= Exercise input =
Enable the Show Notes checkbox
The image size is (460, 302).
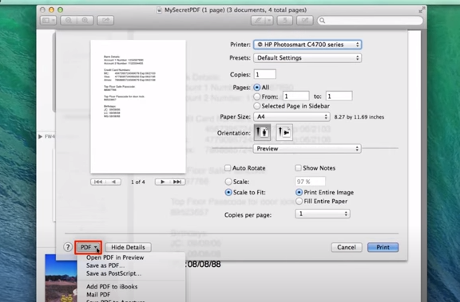(298, 167)
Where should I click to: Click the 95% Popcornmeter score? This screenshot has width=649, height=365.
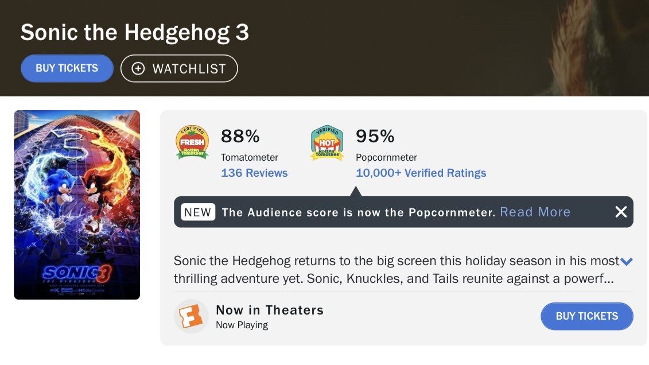pyautogui.click(x=375, y=136)
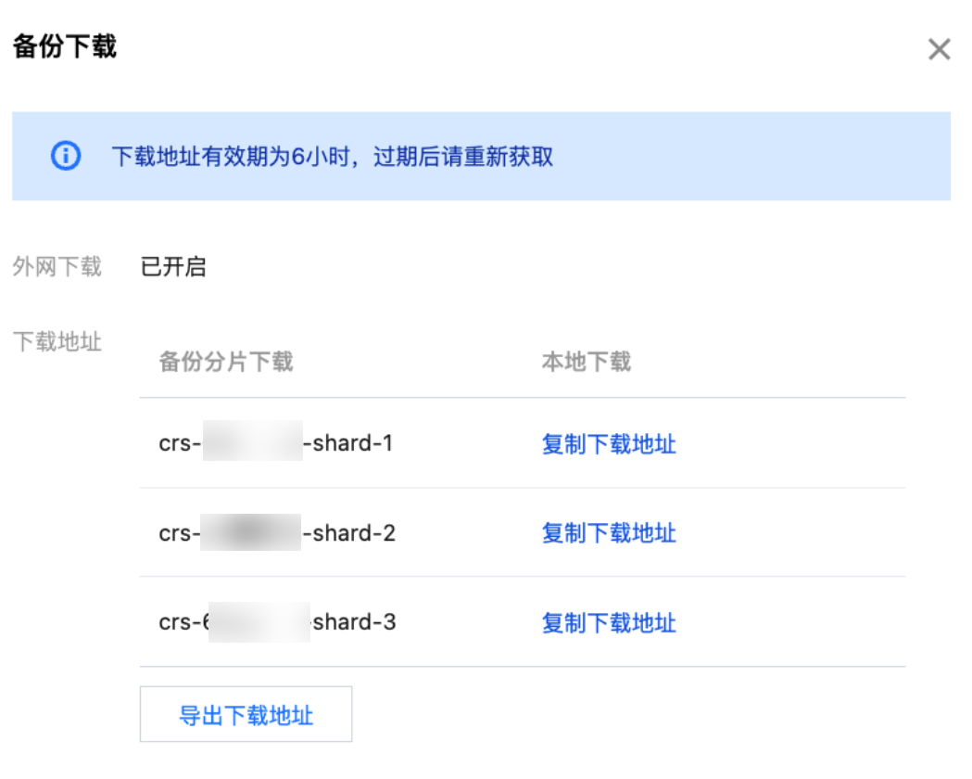Viewport: 972px width, 779px height.
Task: Click the "crs-" prefix of first shard
Action: point(179,444)
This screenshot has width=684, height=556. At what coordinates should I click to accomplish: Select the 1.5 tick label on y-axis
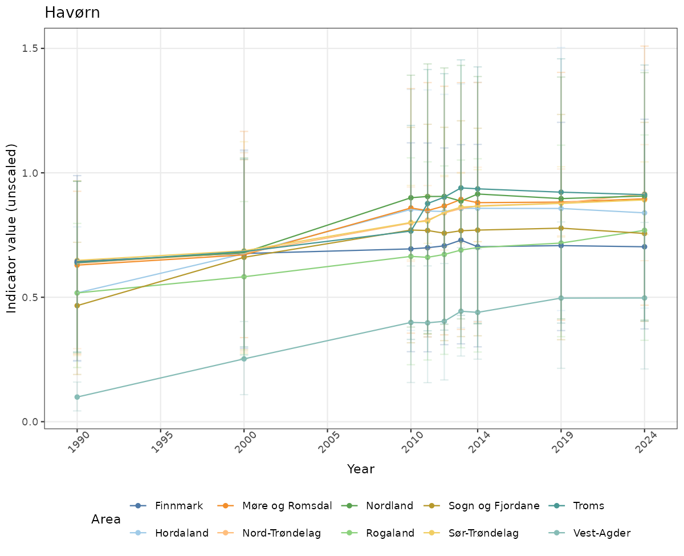point(31,48)
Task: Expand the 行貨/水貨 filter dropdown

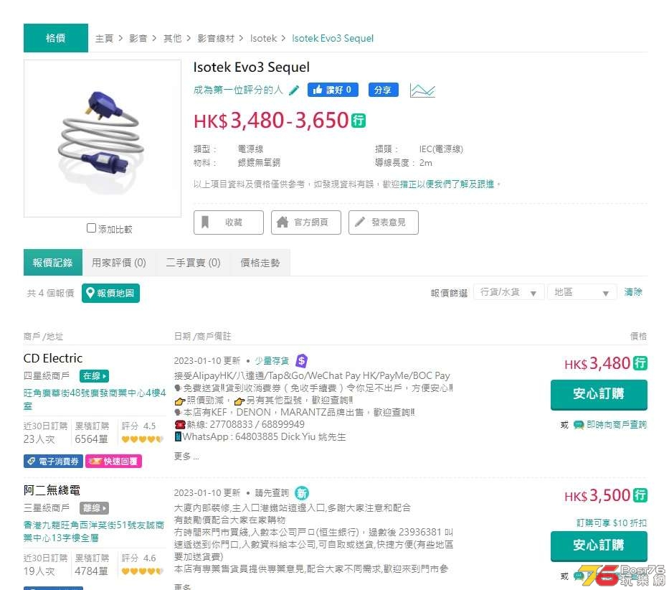Action: click(508, 292)
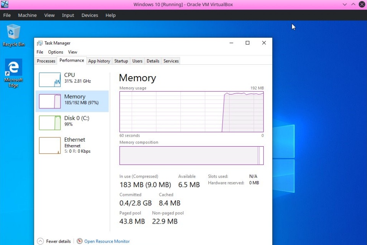
Task: Click the Open Resource Monitor link
Action: pyautogui.click(x=107, y=241)
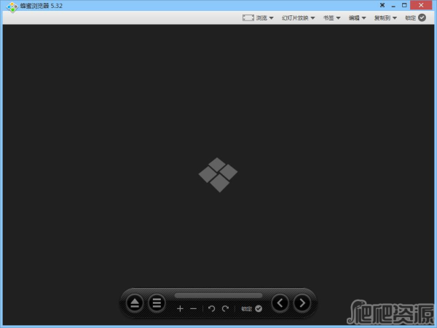This screenshot has height=328, width=437.
Task: Click the app logo in title bar
Action: coord(11,7)
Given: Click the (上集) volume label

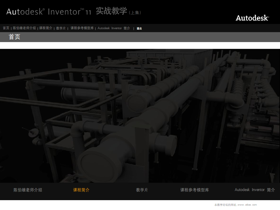Looking at the screenshot, I should [x=135, y=13].
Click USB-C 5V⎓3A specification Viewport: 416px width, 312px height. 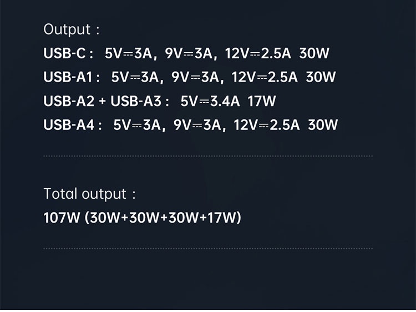point(129,53)
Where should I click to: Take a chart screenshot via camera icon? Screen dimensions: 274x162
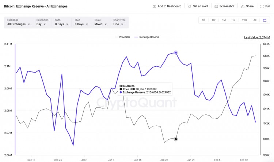(x=216, y=6)
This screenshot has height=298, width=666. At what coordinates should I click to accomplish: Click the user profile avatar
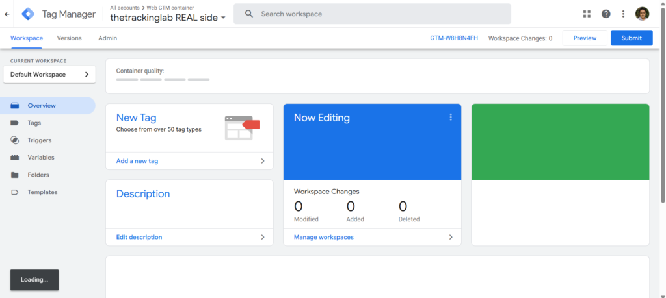click(642, 14)
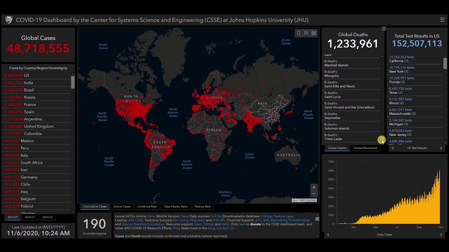
Task: Open the GitHub database link
Action: click(x=266, y=216)
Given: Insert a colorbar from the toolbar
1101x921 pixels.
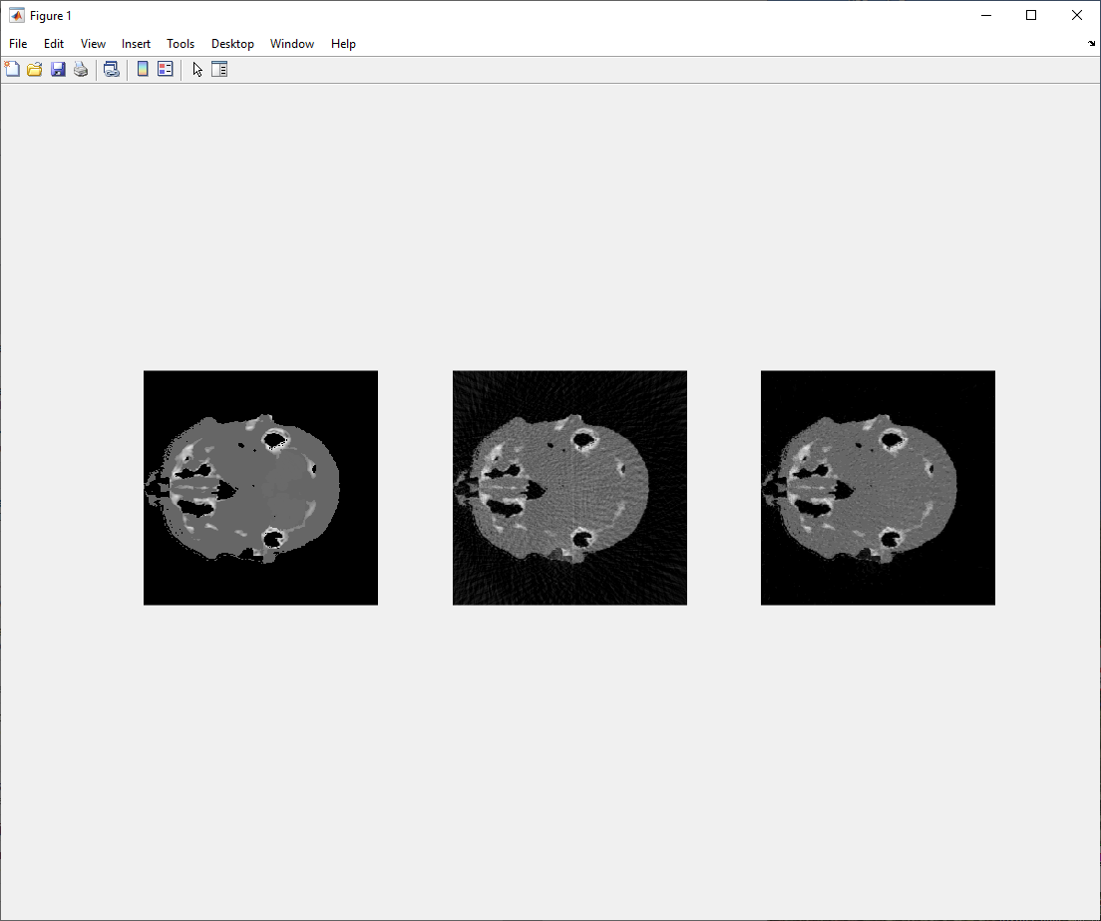Looking at the screenshot, I should [x=143, y=69].
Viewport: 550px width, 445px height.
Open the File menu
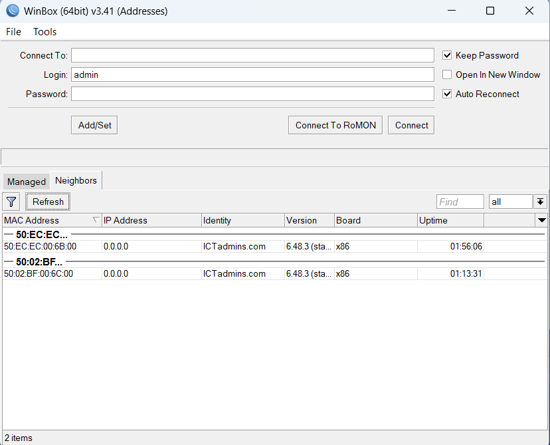[13, 32]
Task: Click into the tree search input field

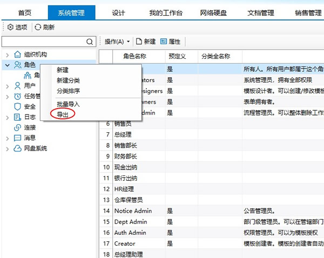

= Work to be completed =
Take the line containing "This screenshot has height=298, width=666." and every line after it to the end of the records, and restate them verbatim, with no pictures.

= Answer space =
This screenshot has height=298, width=666. At what coordinates should I click to accomplish: Click the user profile avatar
click(642, 14)
Task: Open the GitHub database link
Action: click(x=266, y=216)
Given: Insert a colorbar from the toolbar
1101x921 pixels.
Looking at the screenshot, I should [x=143, y=69].
Viewport: 550px width, 445px height.
Open the File menu
[13, 32]
Task: Click into the tree search input field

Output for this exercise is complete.